BEGIN INFORMATION
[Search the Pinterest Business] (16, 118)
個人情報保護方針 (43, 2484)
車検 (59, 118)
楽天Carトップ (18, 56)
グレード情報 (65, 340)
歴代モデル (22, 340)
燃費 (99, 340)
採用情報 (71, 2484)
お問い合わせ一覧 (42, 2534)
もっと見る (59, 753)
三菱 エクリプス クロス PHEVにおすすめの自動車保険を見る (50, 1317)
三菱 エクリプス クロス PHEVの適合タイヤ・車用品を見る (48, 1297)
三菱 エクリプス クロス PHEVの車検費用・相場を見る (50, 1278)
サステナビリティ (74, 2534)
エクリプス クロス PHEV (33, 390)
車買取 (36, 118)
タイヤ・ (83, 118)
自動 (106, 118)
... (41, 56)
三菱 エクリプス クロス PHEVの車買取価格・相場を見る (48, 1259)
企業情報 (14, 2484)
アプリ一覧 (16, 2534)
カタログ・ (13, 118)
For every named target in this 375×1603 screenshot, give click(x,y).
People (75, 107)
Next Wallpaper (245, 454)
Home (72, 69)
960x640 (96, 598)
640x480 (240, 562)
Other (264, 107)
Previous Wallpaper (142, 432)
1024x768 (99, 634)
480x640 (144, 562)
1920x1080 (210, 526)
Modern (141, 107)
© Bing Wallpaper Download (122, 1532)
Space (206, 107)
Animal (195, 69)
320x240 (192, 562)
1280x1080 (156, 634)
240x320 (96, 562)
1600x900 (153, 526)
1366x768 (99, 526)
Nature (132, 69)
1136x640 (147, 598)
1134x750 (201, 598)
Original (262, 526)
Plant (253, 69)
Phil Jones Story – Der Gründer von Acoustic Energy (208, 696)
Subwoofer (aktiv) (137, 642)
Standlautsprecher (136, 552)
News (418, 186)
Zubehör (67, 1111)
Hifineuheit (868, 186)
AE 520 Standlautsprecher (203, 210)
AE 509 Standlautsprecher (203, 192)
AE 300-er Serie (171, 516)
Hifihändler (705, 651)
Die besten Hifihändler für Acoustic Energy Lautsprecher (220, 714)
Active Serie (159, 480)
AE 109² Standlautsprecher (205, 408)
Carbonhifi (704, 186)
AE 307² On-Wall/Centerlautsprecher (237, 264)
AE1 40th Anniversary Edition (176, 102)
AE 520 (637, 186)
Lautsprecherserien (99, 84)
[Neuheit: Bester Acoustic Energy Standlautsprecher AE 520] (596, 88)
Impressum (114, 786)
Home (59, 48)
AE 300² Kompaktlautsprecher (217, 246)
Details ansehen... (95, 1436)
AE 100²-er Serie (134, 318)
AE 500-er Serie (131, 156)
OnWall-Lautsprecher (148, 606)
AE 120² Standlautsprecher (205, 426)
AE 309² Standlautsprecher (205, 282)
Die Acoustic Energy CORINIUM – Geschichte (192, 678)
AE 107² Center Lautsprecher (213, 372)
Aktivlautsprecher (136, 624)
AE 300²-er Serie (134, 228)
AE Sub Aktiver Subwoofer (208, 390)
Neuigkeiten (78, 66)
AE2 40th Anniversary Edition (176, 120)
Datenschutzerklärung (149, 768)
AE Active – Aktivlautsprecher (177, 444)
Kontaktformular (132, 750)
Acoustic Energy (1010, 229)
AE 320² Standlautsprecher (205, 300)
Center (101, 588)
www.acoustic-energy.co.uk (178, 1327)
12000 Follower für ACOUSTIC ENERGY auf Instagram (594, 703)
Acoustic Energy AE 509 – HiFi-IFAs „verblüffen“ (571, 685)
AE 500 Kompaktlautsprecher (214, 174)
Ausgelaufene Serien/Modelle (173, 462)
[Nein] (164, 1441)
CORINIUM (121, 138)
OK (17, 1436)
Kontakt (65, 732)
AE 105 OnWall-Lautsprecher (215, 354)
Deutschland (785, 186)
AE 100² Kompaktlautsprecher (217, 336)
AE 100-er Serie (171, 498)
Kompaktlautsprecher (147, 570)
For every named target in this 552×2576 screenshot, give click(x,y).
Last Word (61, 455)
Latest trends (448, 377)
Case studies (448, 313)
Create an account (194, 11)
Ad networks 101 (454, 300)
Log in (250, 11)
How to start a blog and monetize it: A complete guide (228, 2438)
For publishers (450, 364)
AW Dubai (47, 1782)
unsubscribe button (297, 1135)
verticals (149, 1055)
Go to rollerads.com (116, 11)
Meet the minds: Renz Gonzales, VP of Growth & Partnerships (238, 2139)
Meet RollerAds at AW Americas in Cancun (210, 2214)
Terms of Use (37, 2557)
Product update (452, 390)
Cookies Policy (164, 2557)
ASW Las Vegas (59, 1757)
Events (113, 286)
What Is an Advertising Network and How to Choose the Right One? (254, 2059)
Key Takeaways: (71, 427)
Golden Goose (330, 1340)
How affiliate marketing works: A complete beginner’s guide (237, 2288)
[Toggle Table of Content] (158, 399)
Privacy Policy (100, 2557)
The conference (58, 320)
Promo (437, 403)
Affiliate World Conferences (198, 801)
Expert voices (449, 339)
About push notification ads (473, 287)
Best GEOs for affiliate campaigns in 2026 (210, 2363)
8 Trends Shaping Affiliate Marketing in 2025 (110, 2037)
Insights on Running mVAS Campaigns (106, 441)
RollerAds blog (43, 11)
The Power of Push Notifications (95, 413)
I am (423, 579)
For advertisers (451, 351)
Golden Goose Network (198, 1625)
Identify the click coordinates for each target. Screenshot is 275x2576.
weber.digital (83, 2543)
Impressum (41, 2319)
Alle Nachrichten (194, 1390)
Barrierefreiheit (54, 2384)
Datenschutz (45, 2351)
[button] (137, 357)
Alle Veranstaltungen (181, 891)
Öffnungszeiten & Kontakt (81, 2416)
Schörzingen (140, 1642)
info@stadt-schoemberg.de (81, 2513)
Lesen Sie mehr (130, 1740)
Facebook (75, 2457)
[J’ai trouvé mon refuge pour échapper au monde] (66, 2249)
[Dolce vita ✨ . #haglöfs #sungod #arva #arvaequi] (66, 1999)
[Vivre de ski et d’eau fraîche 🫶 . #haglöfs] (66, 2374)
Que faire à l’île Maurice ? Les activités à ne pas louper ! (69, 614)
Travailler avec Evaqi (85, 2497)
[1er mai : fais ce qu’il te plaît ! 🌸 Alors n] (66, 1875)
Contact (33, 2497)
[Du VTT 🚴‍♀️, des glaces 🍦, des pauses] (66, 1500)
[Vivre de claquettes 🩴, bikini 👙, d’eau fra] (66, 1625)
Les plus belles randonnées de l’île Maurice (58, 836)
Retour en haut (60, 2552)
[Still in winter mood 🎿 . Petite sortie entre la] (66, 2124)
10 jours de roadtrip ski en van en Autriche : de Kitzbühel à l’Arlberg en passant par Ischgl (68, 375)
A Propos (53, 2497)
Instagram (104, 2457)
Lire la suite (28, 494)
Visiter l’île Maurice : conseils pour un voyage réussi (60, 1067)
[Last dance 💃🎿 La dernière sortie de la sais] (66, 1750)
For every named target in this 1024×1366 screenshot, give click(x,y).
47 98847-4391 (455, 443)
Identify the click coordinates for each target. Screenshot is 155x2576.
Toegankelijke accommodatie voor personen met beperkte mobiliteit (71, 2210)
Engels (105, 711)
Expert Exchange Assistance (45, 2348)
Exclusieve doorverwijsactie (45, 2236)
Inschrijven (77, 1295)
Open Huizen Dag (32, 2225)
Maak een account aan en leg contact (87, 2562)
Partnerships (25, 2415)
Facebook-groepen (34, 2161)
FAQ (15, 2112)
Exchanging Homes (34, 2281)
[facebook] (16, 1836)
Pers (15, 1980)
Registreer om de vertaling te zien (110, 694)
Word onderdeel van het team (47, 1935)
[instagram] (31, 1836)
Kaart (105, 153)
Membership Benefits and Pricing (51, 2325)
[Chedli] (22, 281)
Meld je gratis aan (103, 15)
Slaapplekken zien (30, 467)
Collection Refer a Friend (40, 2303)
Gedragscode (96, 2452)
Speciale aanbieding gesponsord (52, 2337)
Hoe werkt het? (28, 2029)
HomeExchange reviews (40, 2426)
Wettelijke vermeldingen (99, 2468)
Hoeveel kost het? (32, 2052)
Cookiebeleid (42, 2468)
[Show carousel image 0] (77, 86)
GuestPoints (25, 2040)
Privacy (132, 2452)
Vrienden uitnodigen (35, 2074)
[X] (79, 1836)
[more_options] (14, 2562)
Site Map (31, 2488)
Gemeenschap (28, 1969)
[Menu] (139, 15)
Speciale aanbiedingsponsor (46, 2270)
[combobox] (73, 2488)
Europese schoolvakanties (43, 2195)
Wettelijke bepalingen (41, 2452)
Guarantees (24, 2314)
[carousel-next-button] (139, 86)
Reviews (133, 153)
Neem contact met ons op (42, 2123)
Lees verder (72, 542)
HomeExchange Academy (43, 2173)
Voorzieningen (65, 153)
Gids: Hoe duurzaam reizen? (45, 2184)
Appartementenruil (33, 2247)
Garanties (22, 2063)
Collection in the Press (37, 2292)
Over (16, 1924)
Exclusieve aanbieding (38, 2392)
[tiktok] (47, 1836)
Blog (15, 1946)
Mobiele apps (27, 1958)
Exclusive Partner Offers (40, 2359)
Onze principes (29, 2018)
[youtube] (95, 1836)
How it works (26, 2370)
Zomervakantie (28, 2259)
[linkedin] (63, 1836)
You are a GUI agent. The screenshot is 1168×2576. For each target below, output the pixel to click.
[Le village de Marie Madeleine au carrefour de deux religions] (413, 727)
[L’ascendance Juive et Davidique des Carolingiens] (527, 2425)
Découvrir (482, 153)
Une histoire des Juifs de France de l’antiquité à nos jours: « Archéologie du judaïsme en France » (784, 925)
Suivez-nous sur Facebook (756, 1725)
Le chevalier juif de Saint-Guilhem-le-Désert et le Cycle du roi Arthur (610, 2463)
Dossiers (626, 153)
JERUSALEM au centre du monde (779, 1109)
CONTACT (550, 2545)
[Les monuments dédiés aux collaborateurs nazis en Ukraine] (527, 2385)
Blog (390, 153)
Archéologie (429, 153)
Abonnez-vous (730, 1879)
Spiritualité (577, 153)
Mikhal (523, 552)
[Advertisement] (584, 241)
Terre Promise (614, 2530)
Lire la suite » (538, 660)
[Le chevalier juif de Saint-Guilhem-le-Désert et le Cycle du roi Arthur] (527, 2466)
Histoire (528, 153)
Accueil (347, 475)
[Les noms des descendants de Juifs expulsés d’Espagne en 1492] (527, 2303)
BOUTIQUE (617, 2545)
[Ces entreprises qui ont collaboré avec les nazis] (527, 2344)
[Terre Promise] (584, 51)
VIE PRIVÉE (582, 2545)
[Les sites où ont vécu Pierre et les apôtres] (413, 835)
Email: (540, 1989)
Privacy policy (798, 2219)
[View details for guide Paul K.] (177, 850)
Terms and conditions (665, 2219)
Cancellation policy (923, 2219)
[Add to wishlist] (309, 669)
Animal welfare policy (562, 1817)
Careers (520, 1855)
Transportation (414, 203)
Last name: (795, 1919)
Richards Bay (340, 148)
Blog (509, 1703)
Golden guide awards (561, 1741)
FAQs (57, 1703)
END INFORMATION
**TASK OBJECTIVE**
The reply should consist solely of the lines above from the one that has "Key Takeaways: (71, 427)" through the one that has "Contact (33, 2497)", reproduced exactly.

**REPLY TO THE EXERCISE**
Key Takeaways: (71, 427)
Golden Goose (330, 1340)
How affiliate marketing works: A complete beginner’s guide (237, 2288)
[Toggle Table of Content] (158, 399)
Privacy Policy (100, 2557)
The conference (58, 320)
Promo (437, 403)
Affiliate World Conferences (198, 801)
Expert voices (449, 339)
About push notification ads (473, 287)
Best GEOs for affiliate campaigns in 2026 (210, 2363)
8 Trends Shaping Affiliate Marketing in 2025 (110, 2037)
Insights on Running mVAS Campaigns (106, 441)
RollerAds blog (43, 11)
The Power of Push Notifications (95, 413)
I am (423, 579)
For advertisers (451, 351)
Golden Goose Network (198, 1625)
Identify the click coordinates for each target. Screenshot is 275x2576.
weber.digital (83, 2543)
Impressum (41, 2319)
Alle Nachrichten (194, 1390)
Barrierefreiheit (54, 2384)
Datenschutz (45, 2351)
[button] (137, 357)
Alle Veranstaltungen (181, 891)
Öffnungszeiten & Kontakt (81, 2416)
Schörzingen (140, 1642)
info@stadt-schoemberg.de (81, 2513)
Lesen Sie mehr (130, 1740)
Facebook (75, 2457)
[J’ai trouvé mon refuge pour échapper au monde] (66, 2249)
[Dolce vita ✨ . #haglöfs #sungod #arva #arvaequi] (66, 1999)
[Vivre de ski et d’eau fraîche 🫶 . #haglöfs] (66, 2374)
Que faire à l’île Maurice ? Les activités à ne pas louper ! (69, 614)
Travailler avec Evaqi (85, 2497)
[1er mai : fais ce qu’il te plaît ! 🌸 Alors n] (66, 1875)
Contact (33, 2497)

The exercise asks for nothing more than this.